Die Zuständigkeit des Amtsgerichts Frankfurt am Main ergibt sich aus dem besonderen Gerichtsstand des Erfüllungsortes (§ 29 ZPO), der nach bisher herrschender Meinung für Anwaltshonorarklagen gegeben ist (Zöller-Vollkommer, ZPO, 23. Auflage, Randnummer 25 zu § 29 "Anwalt" m.w.N.). Das Amtsgericht Schöneberg ist nicht infolge des Verweisungsbeschlusses des Amtsgerichts Frankfurt am Main zuständig geworden.

Zwar sind Verweisungsbeschlüsse für das aufnehmende Gericht gemäß § 281 Abs. 2 Satz 4 ZPO bindend und wirkt die Bindungswirkung eines (ersten) Verweisungsbeschlusses im Bestimmungsverfahren nach § 36 Abs. 1 Nr. 6 ZPO fort (Zöller-Vollkommer, a.a.O., Rn. 28 zu § 36). Bindungswirkung kommt auch einem möglicherweise fehlerhaften Verweisungsbeschluss zu, denn durch die Vorschrift des § 281 Abs. 2 Satz 4 ZPO will das Gesetz erreichen, dass eine Unsicherheit über die Zuständigkeit rasch und endgültig beseitigt wird und Zuständigkeitsstreitigkeiten zwischen den Gerichten vermieden werden. Die Bindungswirkung entfällt jedoch, wenn die Verweisung auf der Nichtgewährung rechtlichen Gehörs der Parteien beruht oder jeder Grundlage entbehrt und sich daher als willkürlich erweist (OLG Frankfurt, OLG-Report 93, 250 = NJW 93, 2448; BGH NJW-RR 91, 238, EzFamR ZPO § 281 Nr. 13 und BGB § 11 Nr. 9, NJW 93, 1273 und NJW-RR 94, 126 = FamRZ 94, 437; Fischer NJW 93, 2417 ff). Im vorliegenden Fall lässt sich weder der gerichtlichen Verfügung des Amtsgerichts Frankfurt am Main vom 16.7.02 für sich genommen entnehmen, worin die Bedenken des Gerichts gegen seine örtliche Zuständigkeit bestehen, noch enthält der Verweisungsbeschluss vom 19.7.02 eine Begründung. Dadurch ist nicht zu erkennen, ob das Amtsgericht Frankfurt am Main seine Zuständigkeit als Gericht des Erfüllungsortes geprüft und sich mit der diesen Gerichtsstand bejahenden Rechtsprechung des Bundesgerichtshofs und mehrerer Obergerichte, die teilweise im Eingangssatz der Klagebegründung zitiert ist, auseinandergesetzt hat. In diesem Fall muss ein Verweisungsbeschluss als objektiv willkürlich angesehen werden (Zöller-Vollkommer, a.a.O., Randnummer 17 zu § 281).

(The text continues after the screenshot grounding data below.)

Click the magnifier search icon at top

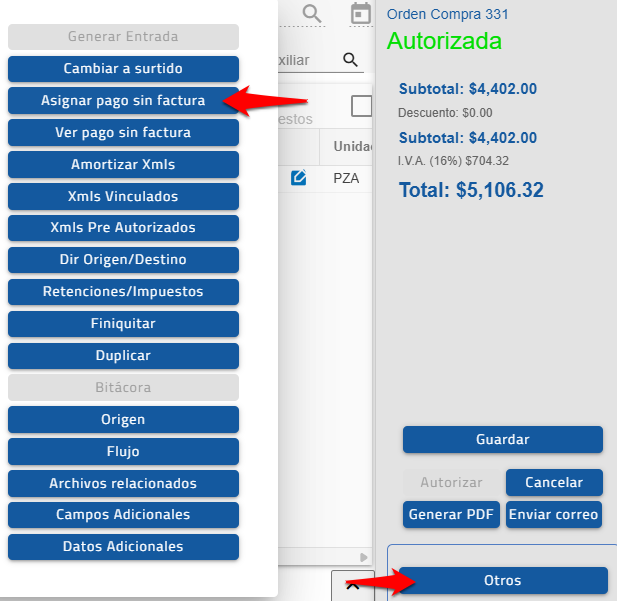[x=313, y=14]
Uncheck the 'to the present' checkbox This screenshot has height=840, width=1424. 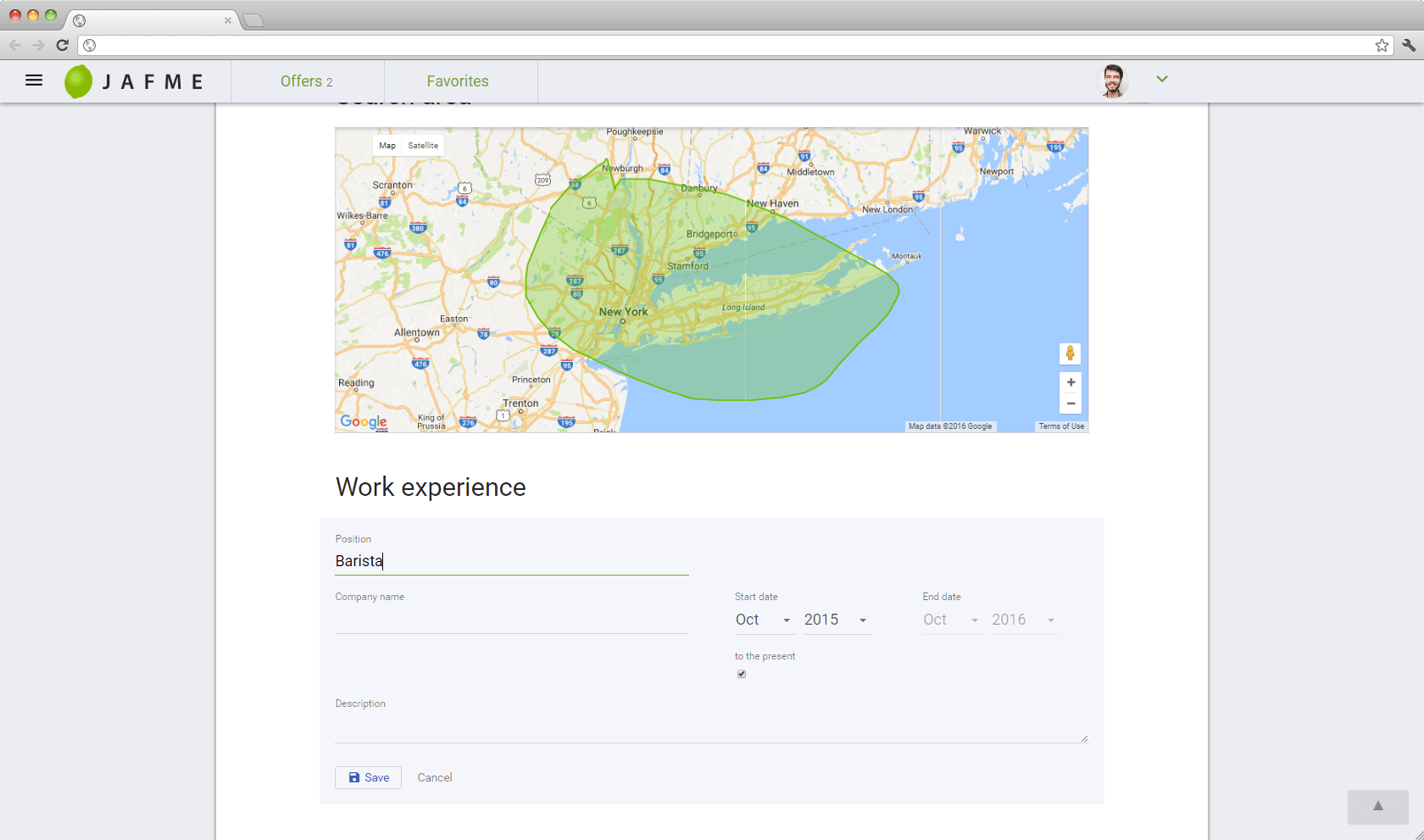point(742,674)
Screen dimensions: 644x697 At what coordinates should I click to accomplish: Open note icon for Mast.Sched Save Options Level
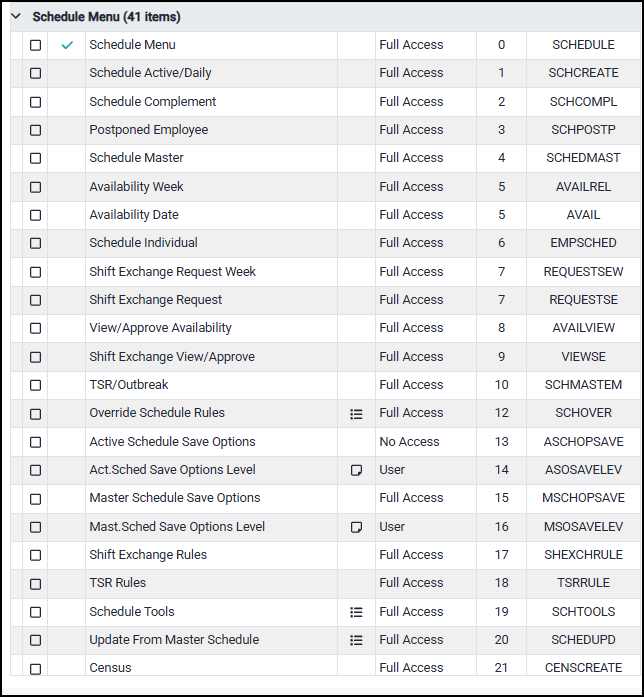point(356,527)
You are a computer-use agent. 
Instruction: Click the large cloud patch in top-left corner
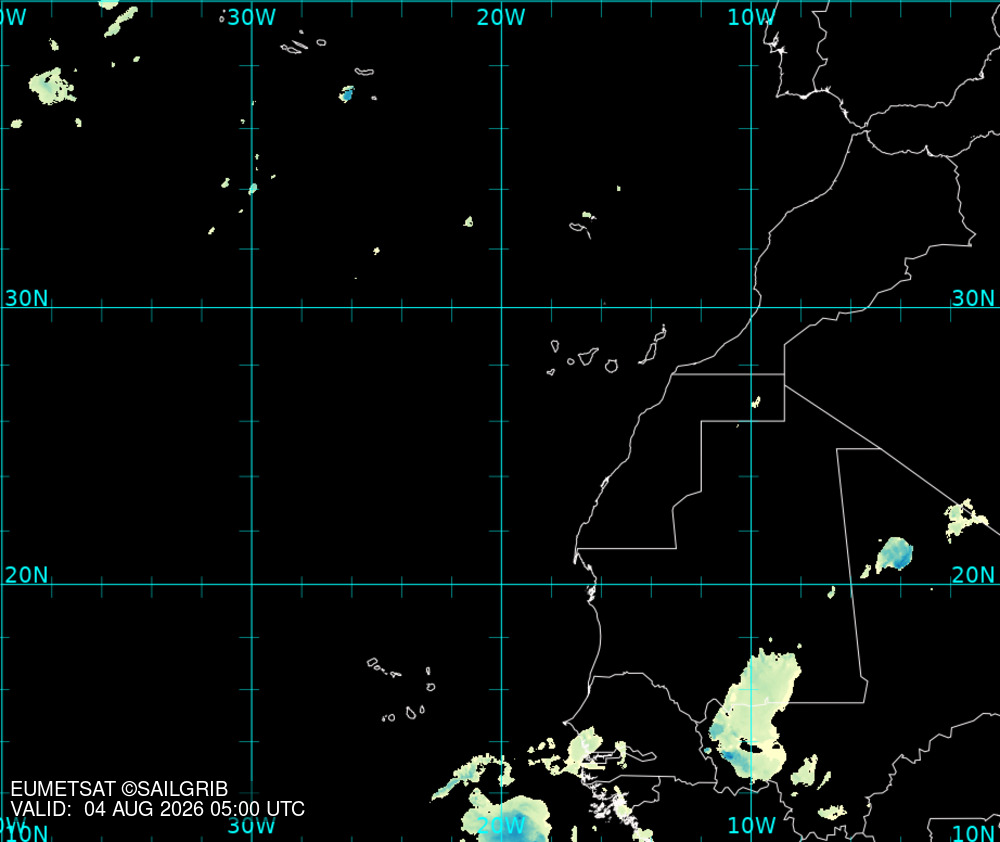(52, 86)
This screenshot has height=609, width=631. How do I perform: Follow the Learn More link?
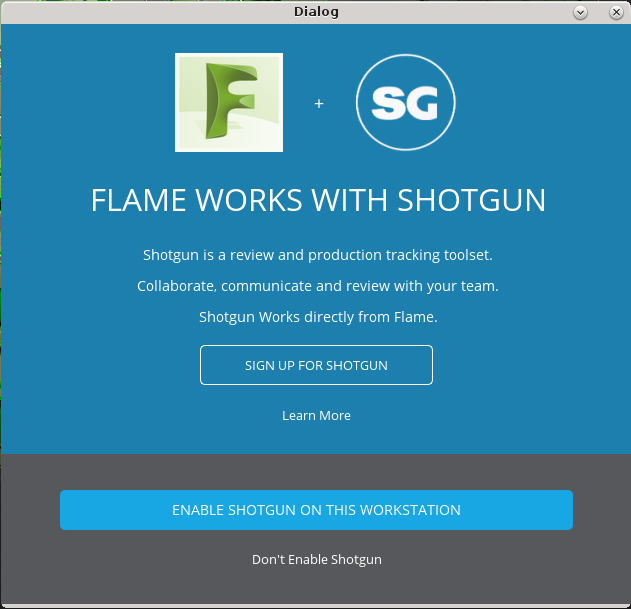[x=316, y=415]
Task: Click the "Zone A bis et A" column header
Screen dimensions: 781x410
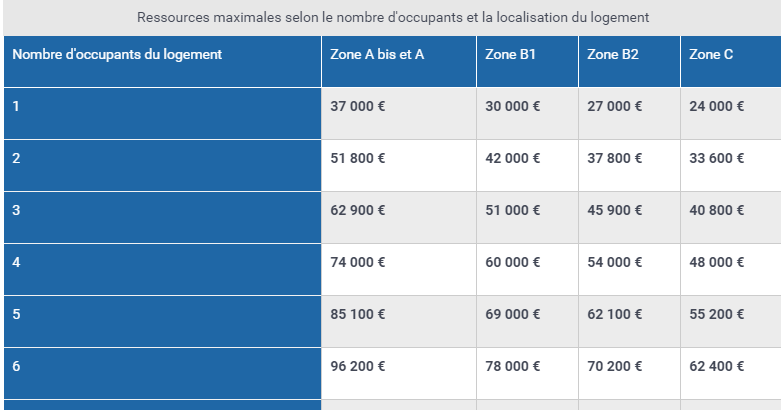Action: (x=377, y=54)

Dem steht auch nicht entgegen, dass die Beklagten sich für eine Verweisung des Rechtsstreits an das Amtsgericht Schöneberg ausgesprochen haben. Dies wäre möglicherweise anders zu beurteilen, wenn die Beklagten sich vor der vom Amtsgericht Frankfurt am Main ausgesprochenen Verweisung dem Verweisungsantrag der Kläger angeschlossen hätten, denn dann würde der Verweisungsbeschluss auf einem übereinstimmenden Antrag der Beteiligten beruhen (so der Fall BGH FamRZ 1988, 943). Das Amtsgericht Frankfurt am Main hat die Verweisung jedoch ausgesprochen, ohne die Beklagten zum Verweisungsantrag der Kläger anzuhören und bevor der entsprechende Schriftsatz der Beklagten beim Amtsgericht einging.